Lines from the beginning of the data through the line containing "customer reviews (56, 586)" are to be copied exactly, with no other line included.

-------- INFORMATION SUPPLIED --------

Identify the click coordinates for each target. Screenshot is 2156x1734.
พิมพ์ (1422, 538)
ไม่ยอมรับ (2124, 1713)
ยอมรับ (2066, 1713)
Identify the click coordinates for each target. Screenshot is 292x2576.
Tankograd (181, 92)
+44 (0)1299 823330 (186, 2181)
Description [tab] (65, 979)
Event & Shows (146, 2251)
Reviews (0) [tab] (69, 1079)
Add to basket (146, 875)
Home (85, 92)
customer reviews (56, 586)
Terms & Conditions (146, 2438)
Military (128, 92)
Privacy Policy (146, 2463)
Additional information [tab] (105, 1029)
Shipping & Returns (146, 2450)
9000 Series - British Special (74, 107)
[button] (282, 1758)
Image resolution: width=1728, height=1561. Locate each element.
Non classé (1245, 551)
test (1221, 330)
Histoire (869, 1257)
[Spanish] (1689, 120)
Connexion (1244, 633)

--------

» **RESULT OF THIS EXERCISE**:
Identify the click coordinates for each target. Screenshot is 2156x1734.
พิมพ์ (1422, 538)
ไม่ยอมรับ (2124, 1713)
ยอมรับ (2066, 1713)
Identify the click coordinates for each target. Screenshot is 292x2576.
Tankograd (181, 92)
+44 (0)1299 823330 (186, 2181)
Description [tab] (65, 979)
Event & Shows (146, 2251)
Reviews (0) [tab] (69, 1079)
Add to basket (146, 875)
Home (85, 92)
customer reviews (56, 586)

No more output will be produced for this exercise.